A) Teachers’ unions, for putting the interests of adults above those of students?

B) Mayor Vince Gray, for putting politics before principles?

C) Rhee, for creating chaos for its own sake?

D) District Inspector General Charles Willoughby, whose office investigated possible test-score cheating at Noyes Education Campus without bothering to interview a principal who says she once walked in on staff members sitting around open test books with an eraser?

If you picked D (or picked another answer but your teacher changed your answer to D anyway), you’re probably correct. LL hasn’t seen the Frontline piece yet, but the Post got an early look and reports that it ain’t pretty where the IG’s investigative prowess is concerned. Former principal Adell Cothorne tells Frontline, per the Post, that “just after students took a midyear practice version of the city’s annual standardized test, she stumbled upon three staff members sitting late at night in a room strewn with more than 200 test booklets. One of the adults was at a desk, holding an eraser. The other two sat at a table, booklets open before them.”

Cothorne says she tightened security around test booklets after that episode, and that that year’s standardized test results showed a 25 percent drop in scores from the year before.

Yet Cothorne, who left Noyes after a year to go sell cupcakes, says she was never interviewed by the IG’s 17-month long investigation.

How can this be? Willoughby didn’t talk to Frontline and LL hasn’t been able to get him on the phone for comment. When LL and others noted shortcomings with the IG’s investigation when it came out in August last year, Willoughby’s office said the IG’s investigative report spoke for itself.

But Ward 5 Councilmember Kenyan McDuffie, who recently took over as chairman of the D.C. Council committee that oversees the IG’s office, says that answer won’t do. McDuffie says that if what Cothorne says is true, it would be a “glaring” omission on the IG’s part.

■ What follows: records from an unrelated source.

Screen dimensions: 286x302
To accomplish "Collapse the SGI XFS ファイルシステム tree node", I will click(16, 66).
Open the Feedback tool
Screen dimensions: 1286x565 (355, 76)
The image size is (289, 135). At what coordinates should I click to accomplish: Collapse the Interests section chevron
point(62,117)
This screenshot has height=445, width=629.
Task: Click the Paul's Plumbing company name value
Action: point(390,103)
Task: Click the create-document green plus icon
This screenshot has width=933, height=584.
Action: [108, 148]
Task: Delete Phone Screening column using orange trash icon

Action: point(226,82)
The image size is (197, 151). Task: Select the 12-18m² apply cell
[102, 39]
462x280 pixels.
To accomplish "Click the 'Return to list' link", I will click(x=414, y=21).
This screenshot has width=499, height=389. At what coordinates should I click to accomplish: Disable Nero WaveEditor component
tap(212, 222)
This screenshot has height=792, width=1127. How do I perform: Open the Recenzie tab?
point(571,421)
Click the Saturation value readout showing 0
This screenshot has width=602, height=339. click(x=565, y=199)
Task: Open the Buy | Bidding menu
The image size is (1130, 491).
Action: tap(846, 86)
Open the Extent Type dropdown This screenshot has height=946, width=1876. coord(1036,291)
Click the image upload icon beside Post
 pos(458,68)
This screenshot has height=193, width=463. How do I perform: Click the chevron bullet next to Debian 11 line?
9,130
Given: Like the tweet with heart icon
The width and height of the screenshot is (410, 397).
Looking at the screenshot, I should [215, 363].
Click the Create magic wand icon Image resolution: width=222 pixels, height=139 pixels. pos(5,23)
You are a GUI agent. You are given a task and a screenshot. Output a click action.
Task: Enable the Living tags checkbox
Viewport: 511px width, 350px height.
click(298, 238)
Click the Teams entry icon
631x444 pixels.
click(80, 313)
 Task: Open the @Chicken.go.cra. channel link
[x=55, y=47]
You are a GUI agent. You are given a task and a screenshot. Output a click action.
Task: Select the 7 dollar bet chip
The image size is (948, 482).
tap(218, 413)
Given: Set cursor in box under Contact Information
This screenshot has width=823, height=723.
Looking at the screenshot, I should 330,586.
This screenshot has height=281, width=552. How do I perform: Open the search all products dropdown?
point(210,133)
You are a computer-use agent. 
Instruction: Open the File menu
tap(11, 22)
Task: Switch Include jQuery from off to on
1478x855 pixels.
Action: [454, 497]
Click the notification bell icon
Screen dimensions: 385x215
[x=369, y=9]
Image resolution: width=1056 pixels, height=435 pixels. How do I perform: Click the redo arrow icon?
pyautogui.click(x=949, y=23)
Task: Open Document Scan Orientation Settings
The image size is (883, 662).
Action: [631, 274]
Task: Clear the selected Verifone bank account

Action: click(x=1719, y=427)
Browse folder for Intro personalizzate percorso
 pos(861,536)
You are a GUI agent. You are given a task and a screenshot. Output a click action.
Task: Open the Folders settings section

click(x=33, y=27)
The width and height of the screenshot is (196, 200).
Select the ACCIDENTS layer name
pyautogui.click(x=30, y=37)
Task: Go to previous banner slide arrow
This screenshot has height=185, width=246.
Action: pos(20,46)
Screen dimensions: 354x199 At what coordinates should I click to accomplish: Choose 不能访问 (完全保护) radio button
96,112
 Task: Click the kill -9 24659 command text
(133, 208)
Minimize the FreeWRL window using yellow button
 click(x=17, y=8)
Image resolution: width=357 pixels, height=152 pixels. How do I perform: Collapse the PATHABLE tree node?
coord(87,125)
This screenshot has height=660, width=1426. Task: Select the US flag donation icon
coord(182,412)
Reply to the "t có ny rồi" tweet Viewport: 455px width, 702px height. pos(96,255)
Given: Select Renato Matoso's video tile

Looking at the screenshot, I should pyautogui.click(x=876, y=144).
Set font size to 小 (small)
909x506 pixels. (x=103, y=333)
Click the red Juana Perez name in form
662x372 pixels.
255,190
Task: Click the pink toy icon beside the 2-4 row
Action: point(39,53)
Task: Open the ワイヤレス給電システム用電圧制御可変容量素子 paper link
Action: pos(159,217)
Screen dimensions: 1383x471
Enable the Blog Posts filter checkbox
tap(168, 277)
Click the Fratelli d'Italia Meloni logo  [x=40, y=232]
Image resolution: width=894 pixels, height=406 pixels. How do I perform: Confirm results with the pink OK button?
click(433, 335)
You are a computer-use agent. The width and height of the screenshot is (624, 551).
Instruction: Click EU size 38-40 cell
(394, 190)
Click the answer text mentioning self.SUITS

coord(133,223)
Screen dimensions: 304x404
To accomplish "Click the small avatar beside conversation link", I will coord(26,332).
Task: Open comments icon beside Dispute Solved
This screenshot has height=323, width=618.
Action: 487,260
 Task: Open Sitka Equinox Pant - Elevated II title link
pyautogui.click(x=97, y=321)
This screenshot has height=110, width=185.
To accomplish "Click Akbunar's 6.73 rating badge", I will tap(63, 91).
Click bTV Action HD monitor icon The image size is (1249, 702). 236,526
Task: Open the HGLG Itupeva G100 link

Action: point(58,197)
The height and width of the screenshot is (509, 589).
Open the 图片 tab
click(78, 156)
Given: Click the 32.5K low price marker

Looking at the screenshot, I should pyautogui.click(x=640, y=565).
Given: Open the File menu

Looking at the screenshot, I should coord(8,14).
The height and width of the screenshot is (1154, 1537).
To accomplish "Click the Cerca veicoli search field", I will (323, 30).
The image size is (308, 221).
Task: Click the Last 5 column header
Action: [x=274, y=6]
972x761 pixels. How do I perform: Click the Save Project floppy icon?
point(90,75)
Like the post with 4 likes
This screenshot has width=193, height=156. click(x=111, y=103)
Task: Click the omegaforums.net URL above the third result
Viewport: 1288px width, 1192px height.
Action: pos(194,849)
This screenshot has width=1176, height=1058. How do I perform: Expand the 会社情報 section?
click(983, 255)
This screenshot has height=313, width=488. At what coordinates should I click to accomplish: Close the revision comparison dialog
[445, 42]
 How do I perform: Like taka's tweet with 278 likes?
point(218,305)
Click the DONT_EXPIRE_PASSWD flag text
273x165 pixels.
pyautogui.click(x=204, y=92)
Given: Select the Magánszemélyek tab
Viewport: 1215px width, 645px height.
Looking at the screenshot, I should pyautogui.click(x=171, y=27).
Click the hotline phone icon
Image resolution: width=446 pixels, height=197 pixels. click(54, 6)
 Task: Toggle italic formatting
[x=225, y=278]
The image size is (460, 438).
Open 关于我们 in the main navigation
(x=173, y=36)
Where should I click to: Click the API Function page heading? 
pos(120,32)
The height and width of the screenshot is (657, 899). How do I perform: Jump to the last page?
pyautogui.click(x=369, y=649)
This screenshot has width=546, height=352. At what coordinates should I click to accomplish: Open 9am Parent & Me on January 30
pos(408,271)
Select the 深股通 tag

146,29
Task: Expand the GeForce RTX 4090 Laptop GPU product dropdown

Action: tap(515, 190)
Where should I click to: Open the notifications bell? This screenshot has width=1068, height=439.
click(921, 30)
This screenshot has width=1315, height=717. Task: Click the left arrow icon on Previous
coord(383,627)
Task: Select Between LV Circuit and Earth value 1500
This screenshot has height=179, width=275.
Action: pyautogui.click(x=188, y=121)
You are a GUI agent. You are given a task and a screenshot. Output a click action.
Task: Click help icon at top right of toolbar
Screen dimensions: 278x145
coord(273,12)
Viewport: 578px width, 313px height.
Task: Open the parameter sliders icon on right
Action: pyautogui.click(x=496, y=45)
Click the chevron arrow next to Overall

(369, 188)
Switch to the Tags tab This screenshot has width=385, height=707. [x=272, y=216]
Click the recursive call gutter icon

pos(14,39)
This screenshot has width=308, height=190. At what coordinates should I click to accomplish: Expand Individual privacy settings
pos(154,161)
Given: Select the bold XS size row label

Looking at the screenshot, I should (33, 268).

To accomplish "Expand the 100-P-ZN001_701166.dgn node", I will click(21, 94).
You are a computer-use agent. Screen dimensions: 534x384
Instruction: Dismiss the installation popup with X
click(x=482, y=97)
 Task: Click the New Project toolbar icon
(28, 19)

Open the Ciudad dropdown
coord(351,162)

“It really raises some serious concerns about the adequacy” of the investigation, McDuffie says. He adds that he’s sending a letter to Willoughby shortly requesting details about the test-score investigation.

Willoughby’s work has long been the subject of critism of some councilmembers, who say the IG moves too slowly and is absent on the big issues of the day.

Ward 3 Councilmember Mary Cheh says she’d like “like to see a new person in that spot” when Willoughby’s term expires next year.

“We need somebody who is timely, thorough and really brings zeal to the effort, because that’s the whole the point of the inspecter general,” Cheh says.